Tens of thousands of Muslims marched in Bangladesh’s capital on Friday to protest the French president’s support of secular laws allowing caricatures of the Prophet Muhammad, burning effigies of him and calling for a boycott of French products.
Protests were also reported across the country after Friday’s weekly Muslim prayers.
In Dhaka, tens of thousands of people from more than a dozen Islamist parties and groups poured into the streets near the Baitul Mokarram national mosque demanding that Bangladesh sever relations with France. Some carried banners reading “Say no to Islamphobia” and “Boycott French products.”
Barbed-wire fences were installed near the mosque as hundreds of police in riot gear cordoned off the processions.
The protesters carried effigies of President Emmanuel Macron and then burned them.
“I ask the government to remove the French Embassy from this country immediately. Otherwise, in the face of the movement, no one favoring France will be able to stay in power,” Abu Taher Jihadi al Kashemi, a leader of the marches, told the protesters.
France is an important aid provider and trading partner for Bangladesh.
Protests began in the Muslim-majority country earlier this week, with pressure growing on Prime Minister Sheikh Hasina to officially denounce France.
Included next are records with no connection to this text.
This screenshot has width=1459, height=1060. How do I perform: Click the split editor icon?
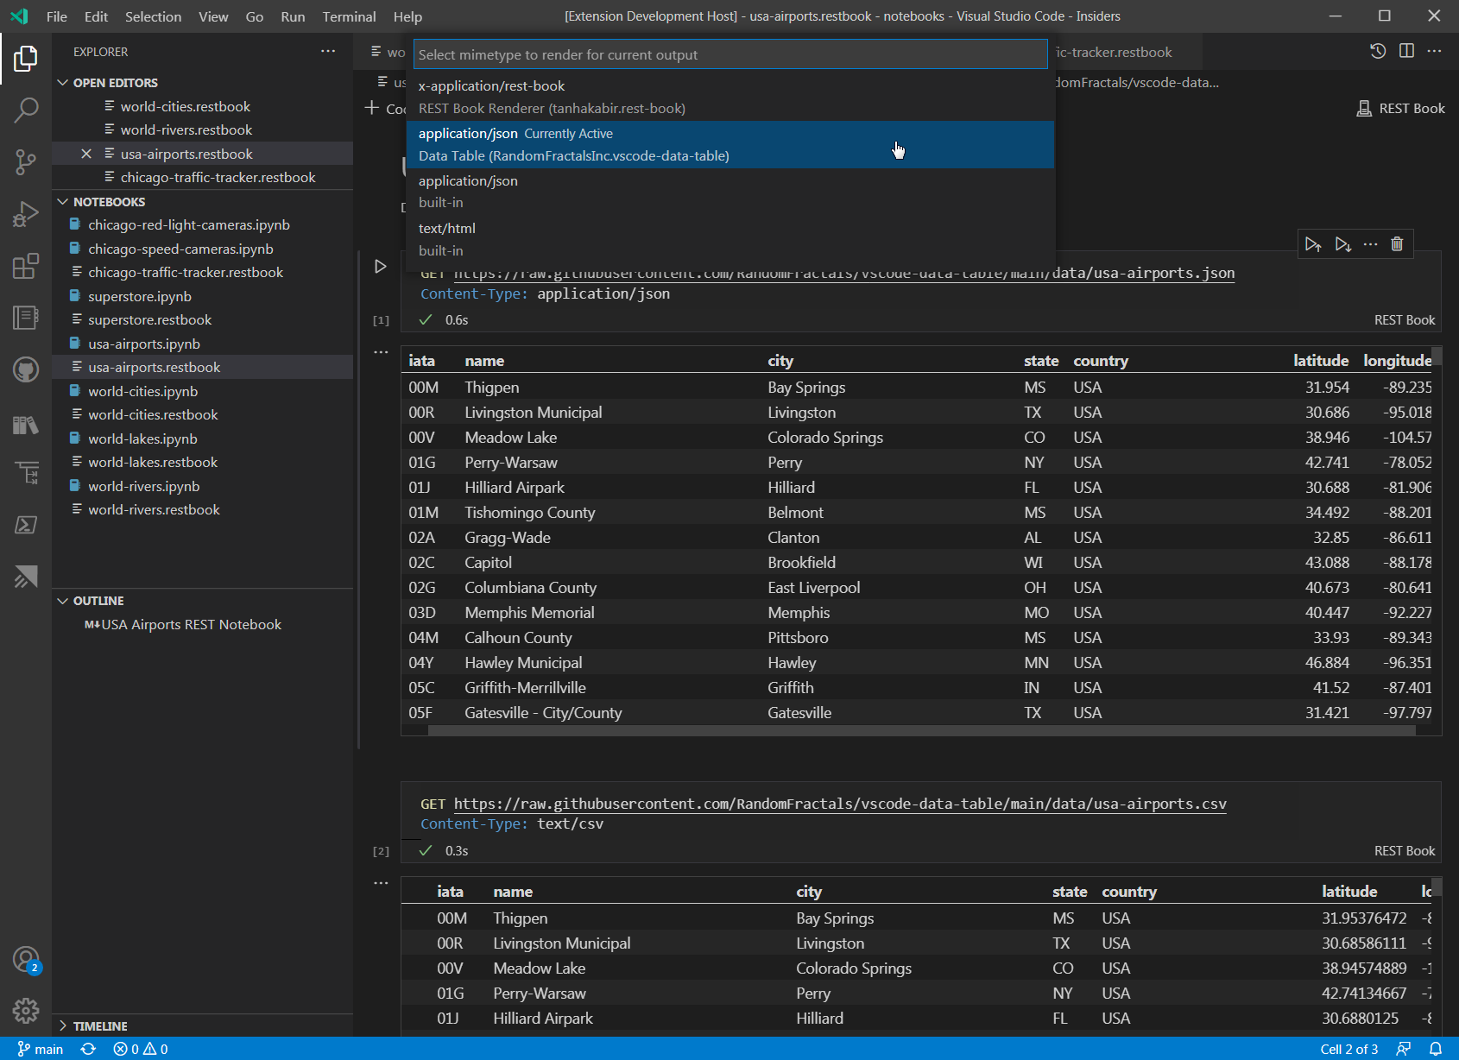pos(1406,51)
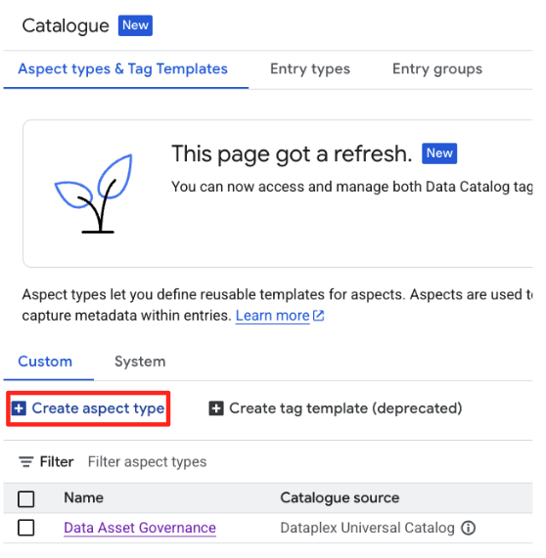This screenshot has height=558, width=546.
Task: Switch to the System sub-tab
Action: point(140,362)
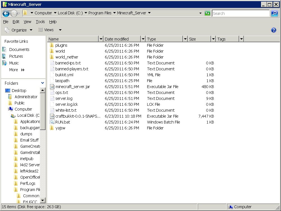Screen dimensions: 281x211
Task: Open the Tools menu
Action: pos(40,22)
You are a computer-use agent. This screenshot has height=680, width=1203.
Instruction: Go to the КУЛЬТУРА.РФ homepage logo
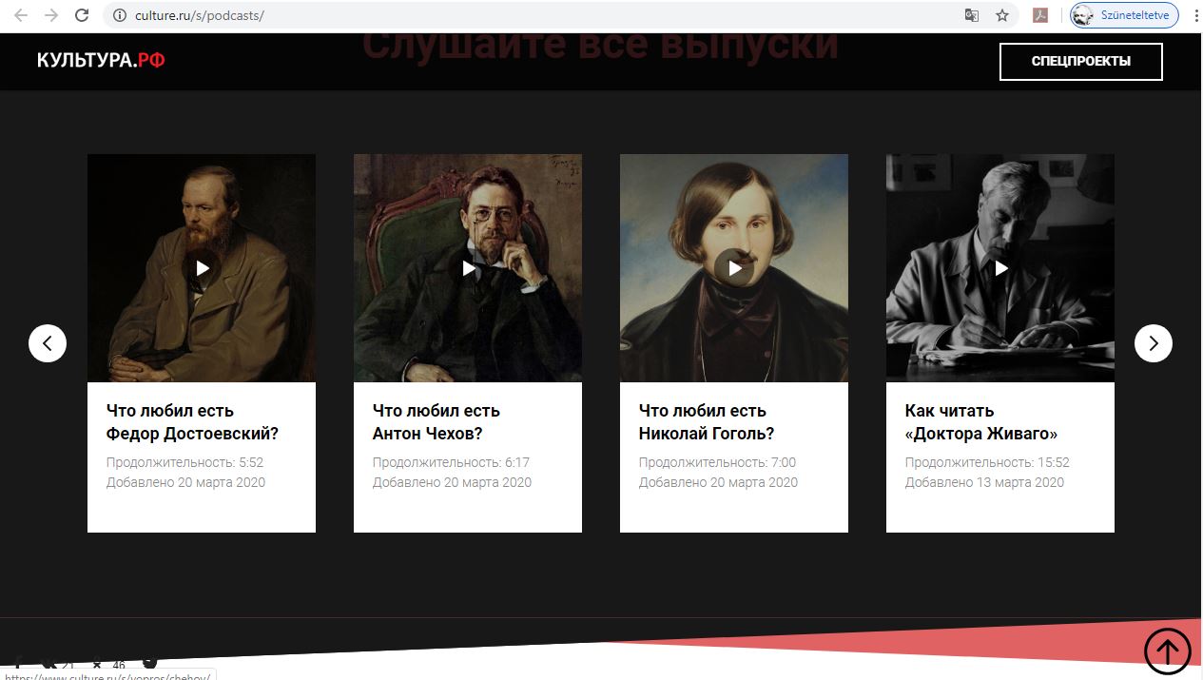click(x=101, y=61)
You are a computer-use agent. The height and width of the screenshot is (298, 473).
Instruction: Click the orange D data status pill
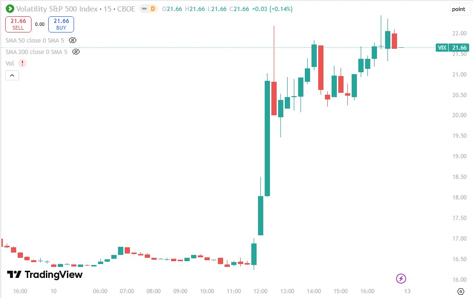pos(152,9)
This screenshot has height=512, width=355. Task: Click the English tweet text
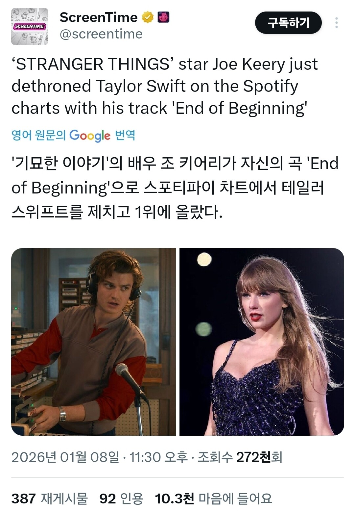165,86
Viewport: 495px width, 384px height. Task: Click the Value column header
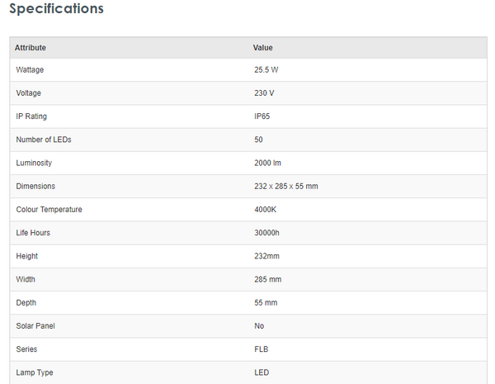tap(263, 48)
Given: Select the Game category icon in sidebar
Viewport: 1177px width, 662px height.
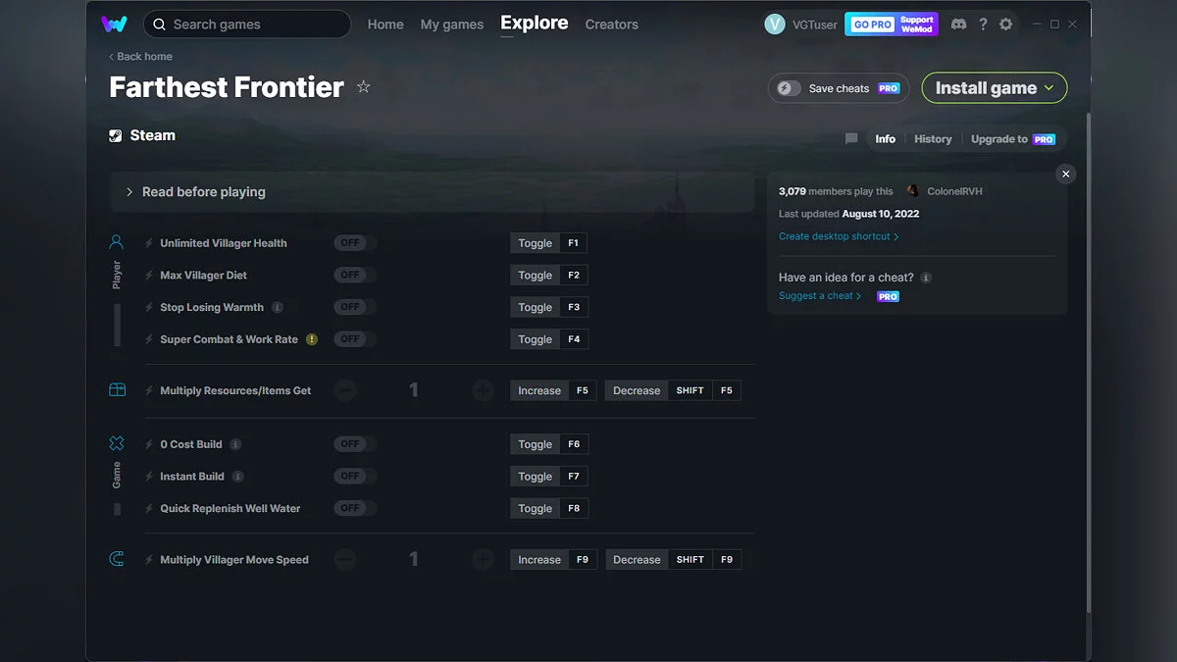Looking at the screenshot, I should (x=117, y=443).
Hasina, who has yet to officially comment, follows a policy of balanced diplomatic ties with Muslim and Western nations.
The Islamist parties support the introduction of Islamic Shariah law in Bangladesh, which is governed by a legal system largely based on British common law.
Muslim-majority countries across the world have been outraged by Macron’s refusal to condemn the publication or display of caricatures of the Prophet Muhammad. In Islam, any depiction of the prophet is prohibited. The issue has come to light again in recent days following the gruesome beheading near Paris of a French teacher who showed caricatures of the prophet in class. An 18-year-old Chechen refugee who carried out the attack was later shot dead by police.
The teacher, Samuel Paty, has been heralded as a symbol of France’s staunch secular ideals and its rejection of religious intrusion in public spheres. Macron and members of his government have vowed to continue supporting such caricatures as protected under freedom of expression.
A series of attacks that French authorities have attributed to Muslim extremism has followed. On Thursday, a knife-wielding Tunisian man carrying a copy of the Quran killed three people at a church in the Mediterranean city of Nice.
Muslim politicians and religious scholars have condemned such caricatures as a form of hate speech and view them as sacrilegious and insulting to Islam.